━━━ STORED DATA

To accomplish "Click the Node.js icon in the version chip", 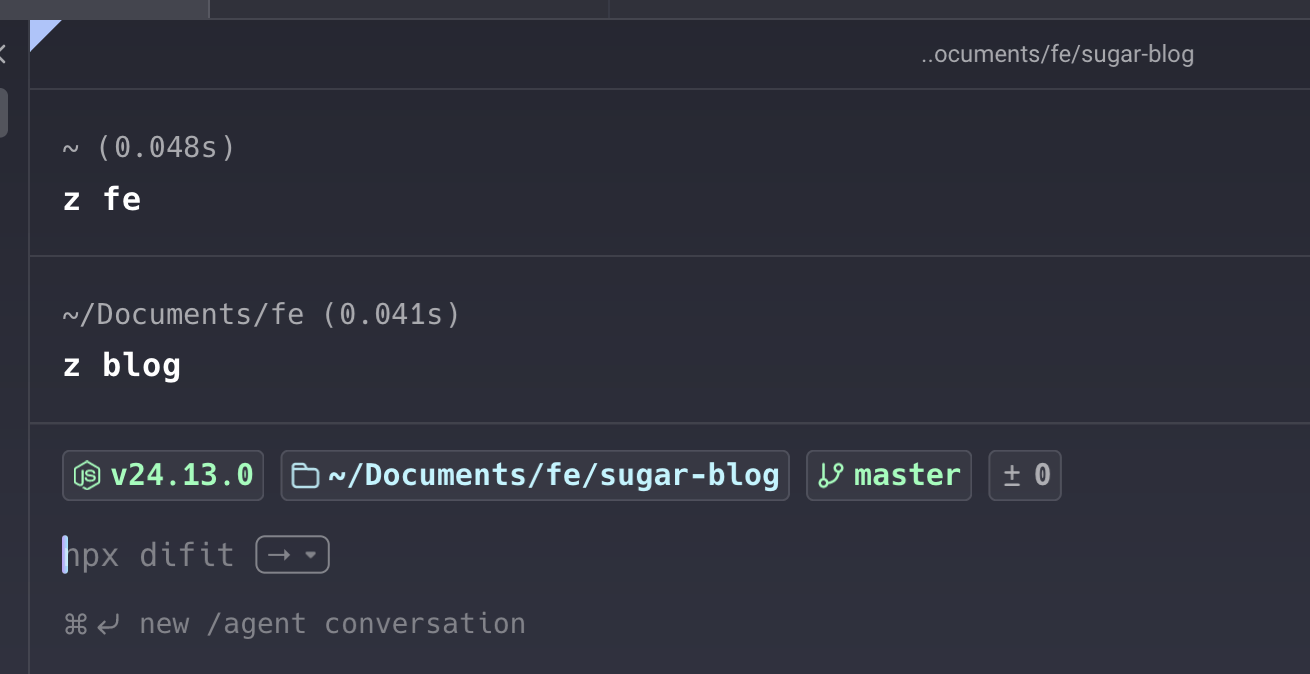I will (x=88, y=475).
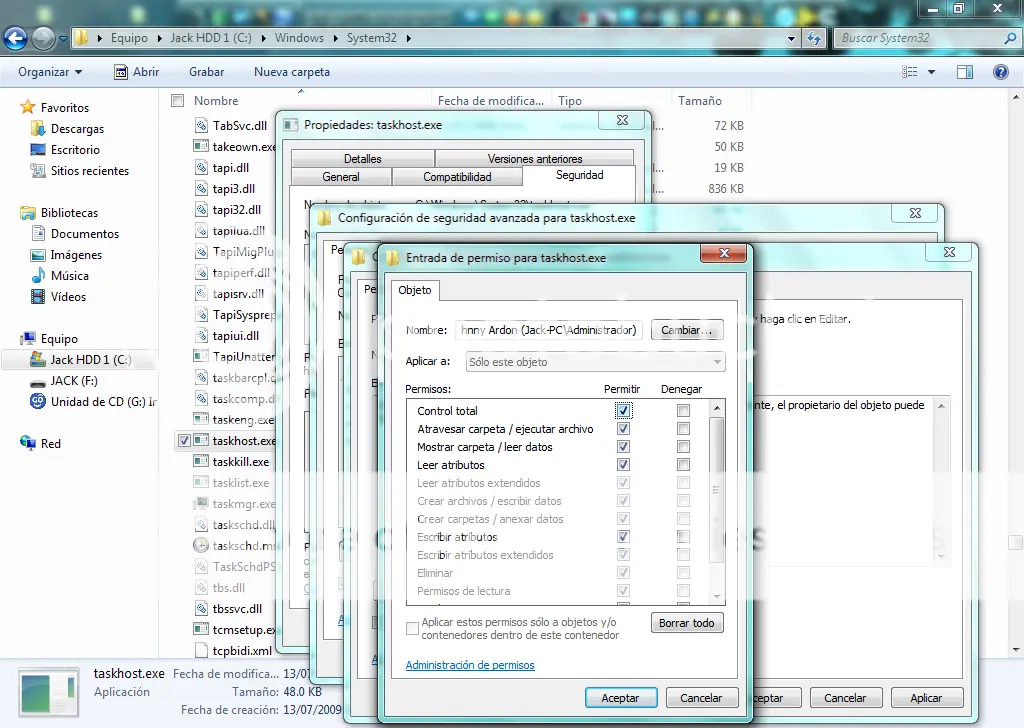Click the Cambiar... button
This screenshot has height=728, width=1024.
(x=686, y=330)
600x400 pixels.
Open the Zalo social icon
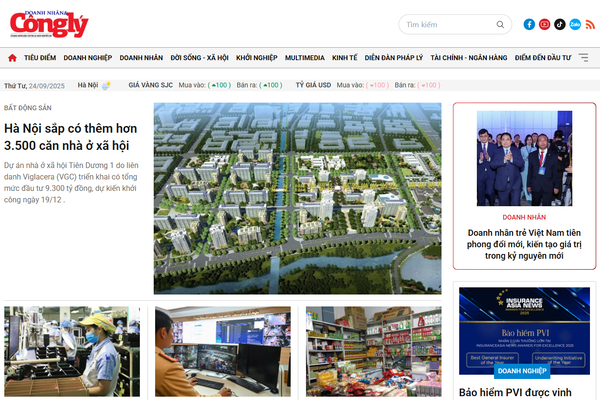pos(575,24)
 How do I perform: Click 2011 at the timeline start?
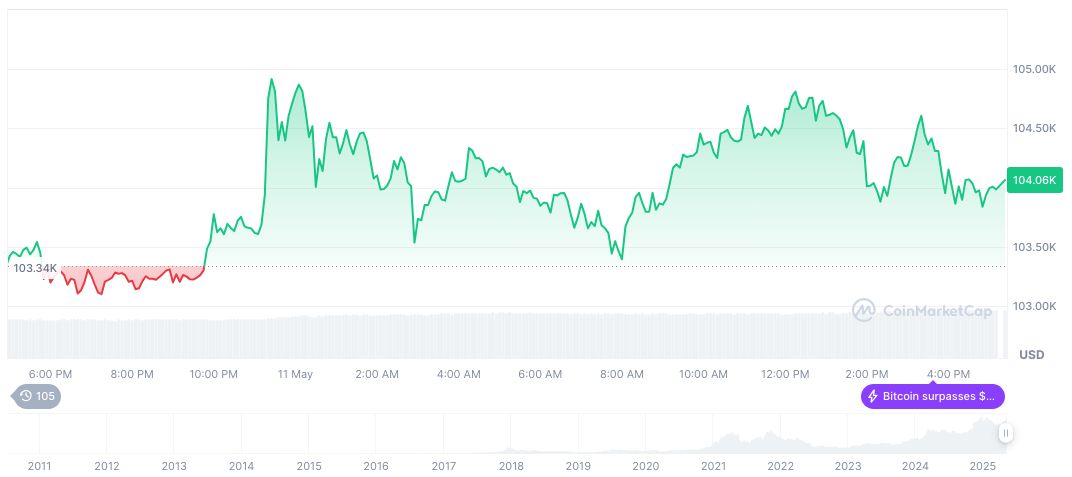click(x=39, y=466)
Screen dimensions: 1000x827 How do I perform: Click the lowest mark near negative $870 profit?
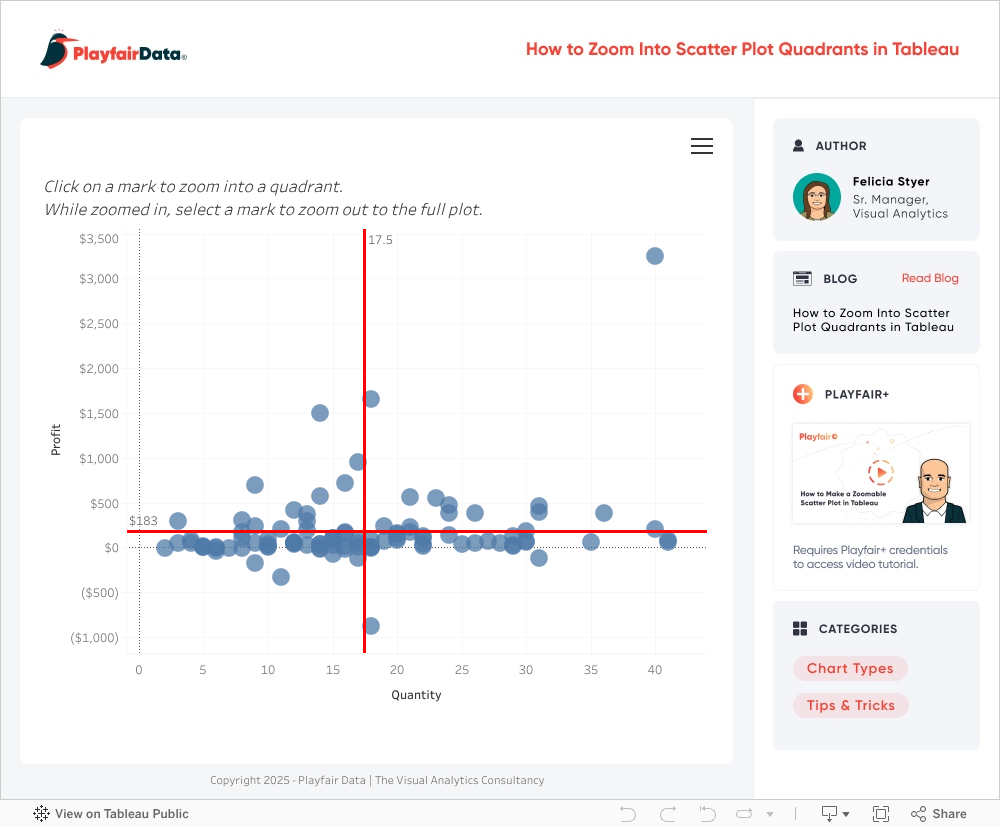371,626
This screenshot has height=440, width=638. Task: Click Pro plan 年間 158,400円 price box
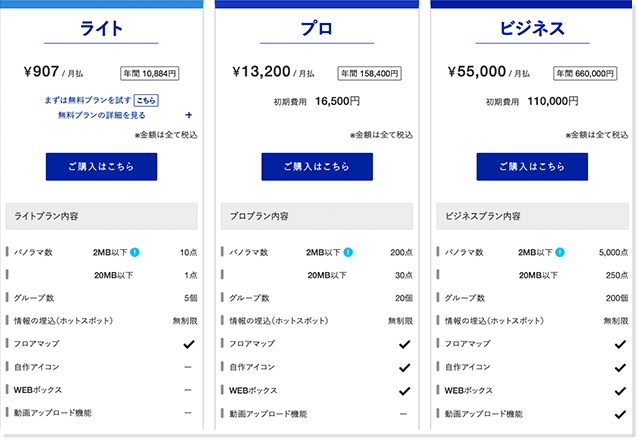coord(370,73)
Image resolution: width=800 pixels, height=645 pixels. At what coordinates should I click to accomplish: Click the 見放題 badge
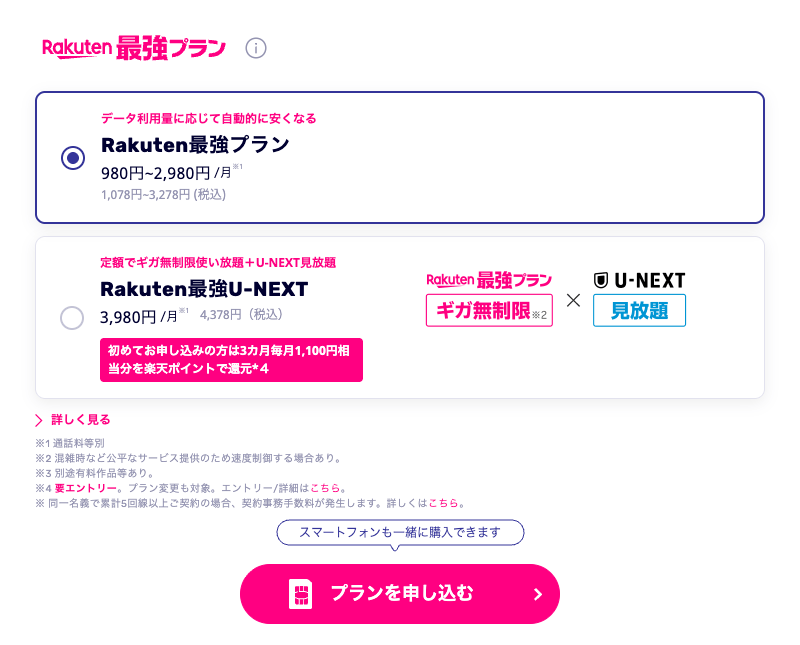[639, 310]
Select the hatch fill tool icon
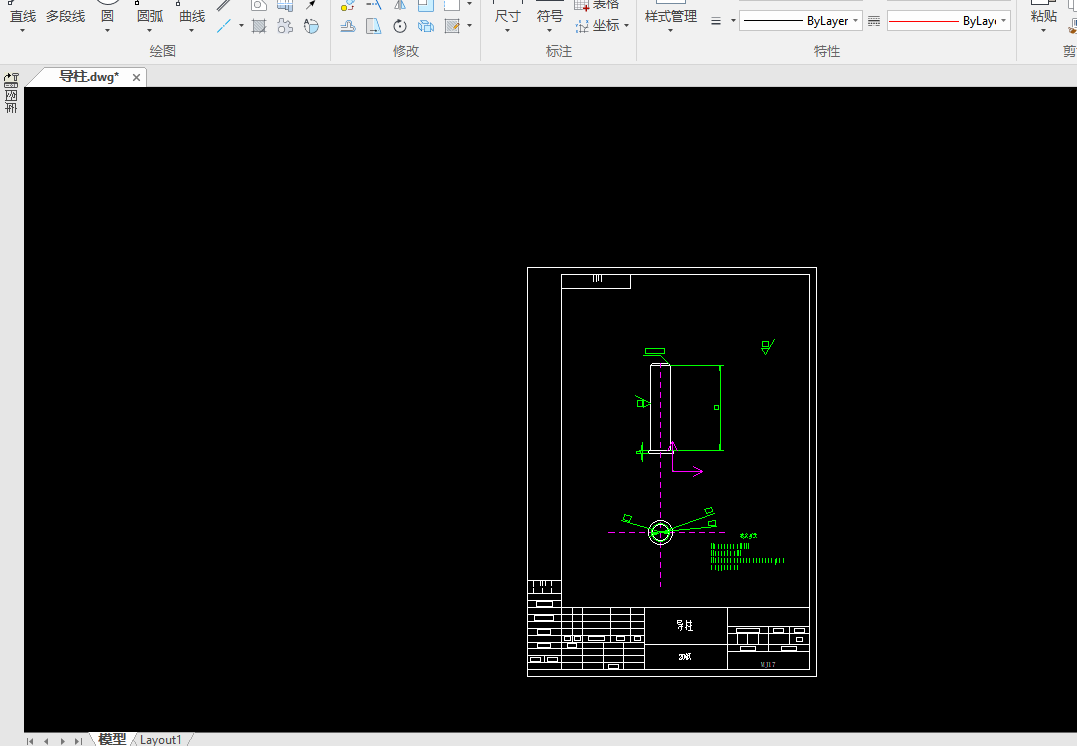Viewport: 1077px width, 746px height. click(x=259, y=26)
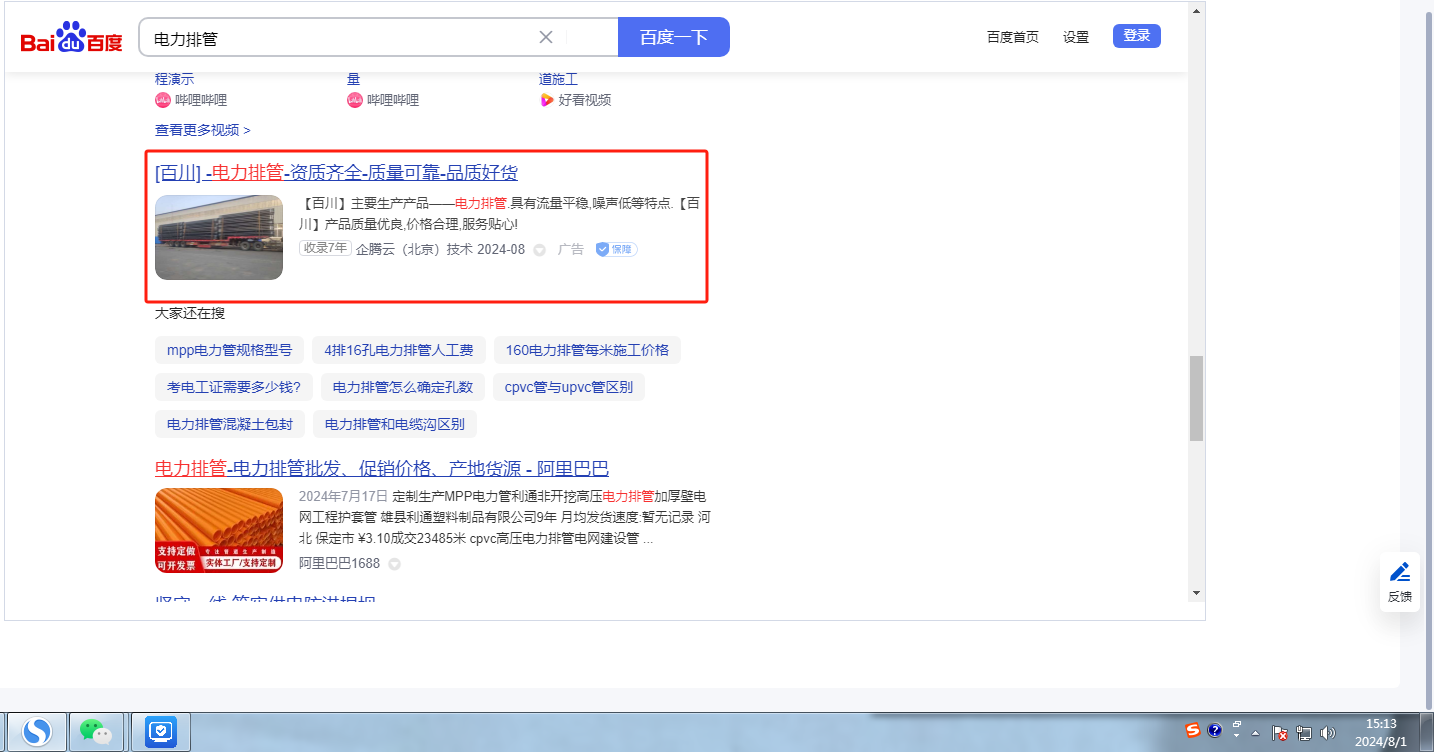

━━━━━━

* TASK GOAL: Transcribe everything in the entries above from the line containing "600x400 pixels." down to the line containing "coord(370,73)", including both of those lines, and leave out the pictures.

* RESULT:
600x400 pixels.
Open the Zalo social icon
pos(575,24)
 How do I perform: Click 2011 at the timeline start?
click(x=39, y=466)
Screen dimensions: 1000x827 How do I perform: Click the lowest mark near negative $870 profit?
371,626
This screenshot has height=440, width=638. Task: Click Pro plan 年間 158,400円 price box
coord(370,73)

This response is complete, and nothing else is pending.